=== WHAT THE EXERCISE ASKS ===
Output the data that follows exactly, line for line.

Segment Open

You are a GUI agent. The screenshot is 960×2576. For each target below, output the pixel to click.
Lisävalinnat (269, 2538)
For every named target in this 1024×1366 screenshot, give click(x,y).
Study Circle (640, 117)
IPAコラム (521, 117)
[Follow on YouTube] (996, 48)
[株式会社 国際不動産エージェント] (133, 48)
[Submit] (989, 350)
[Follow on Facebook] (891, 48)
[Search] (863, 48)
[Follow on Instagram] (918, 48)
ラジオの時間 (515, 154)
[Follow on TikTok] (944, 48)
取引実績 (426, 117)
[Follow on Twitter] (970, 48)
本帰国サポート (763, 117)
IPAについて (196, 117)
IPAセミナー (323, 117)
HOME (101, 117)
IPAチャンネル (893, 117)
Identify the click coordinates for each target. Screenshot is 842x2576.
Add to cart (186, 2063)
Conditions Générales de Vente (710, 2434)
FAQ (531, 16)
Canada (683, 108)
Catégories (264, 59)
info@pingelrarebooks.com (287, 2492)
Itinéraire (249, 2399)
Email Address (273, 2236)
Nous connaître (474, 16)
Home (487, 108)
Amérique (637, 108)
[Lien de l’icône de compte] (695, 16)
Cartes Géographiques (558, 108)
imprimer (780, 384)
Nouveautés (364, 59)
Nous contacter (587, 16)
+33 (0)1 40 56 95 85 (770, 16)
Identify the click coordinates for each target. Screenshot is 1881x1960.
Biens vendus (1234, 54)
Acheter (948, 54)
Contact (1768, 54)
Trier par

Segment Closed

=== WORKED SOLUTION ===
You are a GUI agent. The screenshot is 960×2576. For each target below, output the pixel to click.
Lisävalinnat (269, 2538)
For every named target in this 1024×1366 screenshot, give click(x,y).
Study Circle (640, 117)
IPAコラム (521, 117)
[Follow on YouTube] (996, 48)
[株式会社 国際不動産エージェント] (133, 48)
[Submit] (989, 350)
[Follow on Facebook] (891, 48)
[Search] (863, 48)
[Follow on Instagram] (918, 48)
ラジオの時間 (515, 154)
[Follow on TikTok] (944, 48)
取引実績 (426, 117)
[Follow on Twitter] (970, 48)
本帰国サポート (763, 117)
IPAについて (196, 117)
IPAセミナー (323, 117)
HOME (101, 117)
IPAチャンネル (893, 117)
Identify the click coordinates for each target. Screenshot is 842x2576.
Add to cart (186, 2063)
Conditions Générales de Vente (710, 2434)
FAQ (531, 16)
Canada (683, 108)
Catégories (264, 59)
info@pingelrarebooks.com (287, 2492)
Itinéraire (249, 2399)
Email Address (273, 2236)
Nous connaître (474, 16)
Home (487, 108)
Amérique (637, 108)
[Lien de l’icône de compte] (695, 16)
Cartes Géographiques (558, 108)
imprimer (780, 384)
Nouveautés (364, 59)
Nous contacter (587, 16)
+33 (0)1 40 56 95 85 (770, 16)
Identify the click coordinates for each target. Screenshot is 1881x1960.
Biens vendus (1234, 54)
Acheter (948, 54)
Contact (1768, 54)
Trier par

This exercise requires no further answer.